* Texte
-=-=-

Le lundi 15 février 2021, le Groupe de Visegrád (V4) a fêté ses 30 ans d’existence. À l’occasion de cet anniversaire, les présidents des quatre pays du groupe se sont rencontrés pour un sommet de deux jours les 9 et 10 février sur la péninsule de Hel, au nord de la Pologne. Nos confrères du Visegrad Post reviennent sur l’évènement.
Au cours de cette réunion, le président polonais Andrzej Duda, ainsi que les présidents hongrois János Áder, tchèque Miloš Zeman et slovaque Zuzana Čaputová se sont penchés sur divers sujets d’intérêt commun tels que la coopération européenne et transatlantique, la reconstruction économique post-COVID des pays de la région ou encore la politique de sécurité énergétique et climatique.
« Ce furent trois décennies couronnées de succès, »
se felicita János Áder, suivi par Miloš Zeman qui évoquait lui une véritable « synergie » entre les différents partenaires. « Nous avons des raisons d’être fiers. Notre coopération est basée sur des valeurs communes, » souligna de son côté Zuzana Čaputová.
Les présidents du V4 ont ensuite conjointement dévoilé une plaque commémorative à l’occasion du trentième anniversaire de la création du Groupe de Visegrád, également célébré par l’émission de timbres commémoratifs par les quatre bureaux de poste nationaux. Un spot anniversaire fut aussi diffusé sur les ondes des chaînes de télévision publiques des quatre pays.

-=-=-

Entrées de données enregistrées:
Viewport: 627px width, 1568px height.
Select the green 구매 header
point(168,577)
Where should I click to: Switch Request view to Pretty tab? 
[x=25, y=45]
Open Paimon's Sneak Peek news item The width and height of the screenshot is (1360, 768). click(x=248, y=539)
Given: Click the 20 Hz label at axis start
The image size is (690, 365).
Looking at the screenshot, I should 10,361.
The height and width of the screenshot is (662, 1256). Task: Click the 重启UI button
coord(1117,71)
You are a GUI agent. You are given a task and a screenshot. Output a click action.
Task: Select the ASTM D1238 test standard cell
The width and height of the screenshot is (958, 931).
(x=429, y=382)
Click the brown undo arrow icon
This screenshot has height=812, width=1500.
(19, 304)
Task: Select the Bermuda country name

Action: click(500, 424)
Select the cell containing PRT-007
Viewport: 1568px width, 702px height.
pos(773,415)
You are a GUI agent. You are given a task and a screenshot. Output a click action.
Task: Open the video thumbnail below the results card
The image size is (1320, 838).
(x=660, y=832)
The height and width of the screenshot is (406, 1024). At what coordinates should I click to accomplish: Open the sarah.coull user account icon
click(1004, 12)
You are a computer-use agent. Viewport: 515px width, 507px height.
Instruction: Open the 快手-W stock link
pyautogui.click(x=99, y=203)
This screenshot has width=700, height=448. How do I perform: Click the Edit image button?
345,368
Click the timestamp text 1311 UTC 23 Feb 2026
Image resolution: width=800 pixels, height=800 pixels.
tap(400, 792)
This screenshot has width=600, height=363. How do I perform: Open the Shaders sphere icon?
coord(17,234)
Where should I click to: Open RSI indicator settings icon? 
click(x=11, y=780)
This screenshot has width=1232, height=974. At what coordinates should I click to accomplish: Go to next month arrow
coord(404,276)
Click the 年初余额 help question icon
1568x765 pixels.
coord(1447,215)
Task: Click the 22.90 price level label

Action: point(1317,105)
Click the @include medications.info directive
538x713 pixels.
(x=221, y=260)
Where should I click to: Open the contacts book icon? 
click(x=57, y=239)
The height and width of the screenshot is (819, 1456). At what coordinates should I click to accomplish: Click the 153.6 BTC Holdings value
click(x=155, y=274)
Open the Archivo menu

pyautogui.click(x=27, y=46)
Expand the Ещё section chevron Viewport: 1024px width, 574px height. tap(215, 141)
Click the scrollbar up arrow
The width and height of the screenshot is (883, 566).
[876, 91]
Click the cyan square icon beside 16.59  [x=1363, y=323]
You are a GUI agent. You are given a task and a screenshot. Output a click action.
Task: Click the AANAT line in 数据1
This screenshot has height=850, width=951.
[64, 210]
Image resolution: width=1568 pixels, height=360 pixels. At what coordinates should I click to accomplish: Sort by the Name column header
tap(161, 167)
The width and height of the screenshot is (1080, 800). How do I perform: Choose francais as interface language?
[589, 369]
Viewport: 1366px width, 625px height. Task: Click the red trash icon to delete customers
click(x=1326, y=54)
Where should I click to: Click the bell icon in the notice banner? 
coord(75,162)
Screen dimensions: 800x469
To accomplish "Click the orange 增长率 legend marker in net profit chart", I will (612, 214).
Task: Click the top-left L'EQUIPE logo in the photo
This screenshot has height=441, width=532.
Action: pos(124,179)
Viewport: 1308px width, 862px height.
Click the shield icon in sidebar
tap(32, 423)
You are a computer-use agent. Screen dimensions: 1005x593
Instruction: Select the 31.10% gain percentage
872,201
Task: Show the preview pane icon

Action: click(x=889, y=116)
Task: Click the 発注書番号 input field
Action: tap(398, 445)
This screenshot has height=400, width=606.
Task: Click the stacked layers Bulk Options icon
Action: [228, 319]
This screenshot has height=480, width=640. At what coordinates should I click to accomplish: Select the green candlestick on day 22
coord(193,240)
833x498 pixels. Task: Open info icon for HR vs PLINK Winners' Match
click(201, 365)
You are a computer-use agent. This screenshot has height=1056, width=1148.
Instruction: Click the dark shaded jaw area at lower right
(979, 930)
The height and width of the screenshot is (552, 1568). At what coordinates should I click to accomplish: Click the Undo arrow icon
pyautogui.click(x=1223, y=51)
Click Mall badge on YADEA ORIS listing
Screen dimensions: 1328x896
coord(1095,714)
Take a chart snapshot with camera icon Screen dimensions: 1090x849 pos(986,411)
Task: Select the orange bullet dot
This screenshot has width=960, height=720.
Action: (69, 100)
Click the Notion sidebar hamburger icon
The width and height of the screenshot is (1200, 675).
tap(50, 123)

-=-=-

* Vos consignes
Recopiez mot pour mot l'intégralité du texte sur les 30 ans du Groupe de Visegrád. Les items forment un matériau distinct du texte sur les 30 ans du Groupe de Visegrád.

* Tâche accomplie
Le lundi 15 février 2021, le Groupe de Visegrád (V4) a fêté ses 30 ans d’existence. À l’occasion de cet anniversaire, les présidents des quatre pays du groupe se sont rencontrés pour un sommet de deux jours les 9 et 10 février sur la péninsule de Hel, au nord de la Pologne. Nos confrères du Visegrad Post reviennent sur l’évènement.
Au cours de cette réunion, le président polonais Andrzej Duda, ainsi que les présidents hongrois János Áder, tchèque Miloš Zeman et slovaque Zuzana Čaputová se sont penchés sur divers sujets d’intérêt commun tels que la coopération européenne et transatlantique, la reconstruction économique post-COVID des pays de la région ou encore la politique de sécurité énergétique et climatique.
« Ce furent trois décennies couronnées de succès, »
se felicita János Áder, suivi par Miloš Zeman qui évoquait lui une véritable « synergie » entre les différents partenaires. « Nous avons des raisons d’être fiers. Notre coopération est basée sur des valeurs communes, » souligna de son côté Zuzana Čaputová.
Les présidents du V4 ont ensuite conjointement dévoilé une plaque commémorative à l’occasion du trentième anniversaire de la création du Groupe de Visegrád, également célébré par l’émission de timbres commémoratifs par les quatre bureaux de poste nationaux. Un spot anniversaire fut aussi diffusé sur les ondes des chaînes de télévision publiques des quatre pays.